WHAT TO PRODUCE: Gather all lines from the material that contain the word "Black".
-------
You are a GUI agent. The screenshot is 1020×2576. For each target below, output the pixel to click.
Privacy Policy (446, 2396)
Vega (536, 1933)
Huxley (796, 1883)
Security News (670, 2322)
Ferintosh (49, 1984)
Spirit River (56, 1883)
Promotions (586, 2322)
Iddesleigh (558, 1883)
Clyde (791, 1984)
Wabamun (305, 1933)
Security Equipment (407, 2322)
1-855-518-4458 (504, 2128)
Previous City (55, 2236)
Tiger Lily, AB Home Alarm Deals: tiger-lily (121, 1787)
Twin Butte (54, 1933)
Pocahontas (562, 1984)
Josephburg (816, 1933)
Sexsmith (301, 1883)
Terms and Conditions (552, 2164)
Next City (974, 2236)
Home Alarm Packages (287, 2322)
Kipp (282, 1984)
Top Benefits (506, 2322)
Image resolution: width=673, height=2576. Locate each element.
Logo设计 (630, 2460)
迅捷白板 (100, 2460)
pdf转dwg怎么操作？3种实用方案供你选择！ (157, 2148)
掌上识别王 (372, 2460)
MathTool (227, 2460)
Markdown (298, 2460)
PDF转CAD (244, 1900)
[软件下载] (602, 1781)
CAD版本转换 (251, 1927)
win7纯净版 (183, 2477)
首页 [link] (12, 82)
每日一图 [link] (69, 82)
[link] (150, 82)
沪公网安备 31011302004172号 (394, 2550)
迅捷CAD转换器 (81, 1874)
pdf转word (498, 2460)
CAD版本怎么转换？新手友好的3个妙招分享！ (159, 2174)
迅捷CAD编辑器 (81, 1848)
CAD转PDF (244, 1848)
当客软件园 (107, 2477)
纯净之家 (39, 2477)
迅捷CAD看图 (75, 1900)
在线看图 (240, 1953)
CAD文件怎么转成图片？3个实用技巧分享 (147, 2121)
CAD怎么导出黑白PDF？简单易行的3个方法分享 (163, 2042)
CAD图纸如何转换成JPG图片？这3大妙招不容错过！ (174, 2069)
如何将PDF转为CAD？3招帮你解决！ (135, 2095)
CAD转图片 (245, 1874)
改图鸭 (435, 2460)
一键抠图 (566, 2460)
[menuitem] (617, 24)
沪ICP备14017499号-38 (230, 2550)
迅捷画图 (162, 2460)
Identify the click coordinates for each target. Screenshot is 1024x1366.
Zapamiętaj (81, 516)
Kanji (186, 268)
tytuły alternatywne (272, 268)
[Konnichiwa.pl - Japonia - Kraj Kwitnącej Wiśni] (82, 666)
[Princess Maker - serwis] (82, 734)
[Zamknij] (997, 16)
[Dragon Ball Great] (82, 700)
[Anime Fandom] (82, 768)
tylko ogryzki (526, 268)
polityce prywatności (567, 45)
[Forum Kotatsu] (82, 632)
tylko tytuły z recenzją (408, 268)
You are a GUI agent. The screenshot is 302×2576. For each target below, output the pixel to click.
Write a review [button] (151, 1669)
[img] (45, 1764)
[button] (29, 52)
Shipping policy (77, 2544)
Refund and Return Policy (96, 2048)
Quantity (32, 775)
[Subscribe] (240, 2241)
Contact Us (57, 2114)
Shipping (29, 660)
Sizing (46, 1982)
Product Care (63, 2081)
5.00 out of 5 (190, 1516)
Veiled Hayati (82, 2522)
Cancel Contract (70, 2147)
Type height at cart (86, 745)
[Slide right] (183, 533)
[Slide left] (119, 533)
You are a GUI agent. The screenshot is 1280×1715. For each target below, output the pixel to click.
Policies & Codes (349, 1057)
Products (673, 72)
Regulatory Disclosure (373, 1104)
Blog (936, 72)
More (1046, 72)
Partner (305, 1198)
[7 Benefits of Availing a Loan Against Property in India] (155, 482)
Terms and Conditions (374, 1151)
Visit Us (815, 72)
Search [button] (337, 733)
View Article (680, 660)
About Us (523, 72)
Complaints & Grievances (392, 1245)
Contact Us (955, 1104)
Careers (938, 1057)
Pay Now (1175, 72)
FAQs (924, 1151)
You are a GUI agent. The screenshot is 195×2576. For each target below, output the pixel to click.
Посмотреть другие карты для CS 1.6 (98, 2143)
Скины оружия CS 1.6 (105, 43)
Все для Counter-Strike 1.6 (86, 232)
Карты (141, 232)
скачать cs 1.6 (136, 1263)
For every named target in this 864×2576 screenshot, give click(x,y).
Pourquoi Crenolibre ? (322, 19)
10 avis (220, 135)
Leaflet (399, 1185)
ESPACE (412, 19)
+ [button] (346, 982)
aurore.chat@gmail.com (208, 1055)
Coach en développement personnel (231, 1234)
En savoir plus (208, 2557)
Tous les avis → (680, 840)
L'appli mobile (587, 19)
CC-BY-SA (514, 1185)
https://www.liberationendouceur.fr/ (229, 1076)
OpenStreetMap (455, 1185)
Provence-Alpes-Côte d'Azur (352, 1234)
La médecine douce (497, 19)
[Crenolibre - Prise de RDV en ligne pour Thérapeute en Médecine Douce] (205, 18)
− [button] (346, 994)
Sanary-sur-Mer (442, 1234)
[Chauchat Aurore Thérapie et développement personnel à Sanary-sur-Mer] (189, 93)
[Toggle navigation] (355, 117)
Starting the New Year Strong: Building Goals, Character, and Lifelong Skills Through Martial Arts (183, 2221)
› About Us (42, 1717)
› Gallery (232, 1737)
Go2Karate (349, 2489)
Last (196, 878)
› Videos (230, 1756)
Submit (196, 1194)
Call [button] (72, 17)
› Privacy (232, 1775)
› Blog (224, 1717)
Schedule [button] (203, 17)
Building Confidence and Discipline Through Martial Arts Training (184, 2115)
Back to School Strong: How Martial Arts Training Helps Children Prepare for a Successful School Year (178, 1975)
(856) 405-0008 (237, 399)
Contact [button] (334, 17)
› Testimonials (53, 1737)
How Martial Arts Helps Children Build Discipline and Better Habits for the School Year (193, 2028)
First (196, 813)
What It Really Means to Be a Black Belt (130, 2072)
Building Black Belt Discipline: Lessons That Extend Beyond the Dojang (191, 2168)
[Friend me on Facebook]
-------
TASK ANSWER:
What It Really Means to Be a Black Belt (130, 2072)
Building Black Belt Discipline: Lessons That Extend Beyond the Dojang (191, 2168)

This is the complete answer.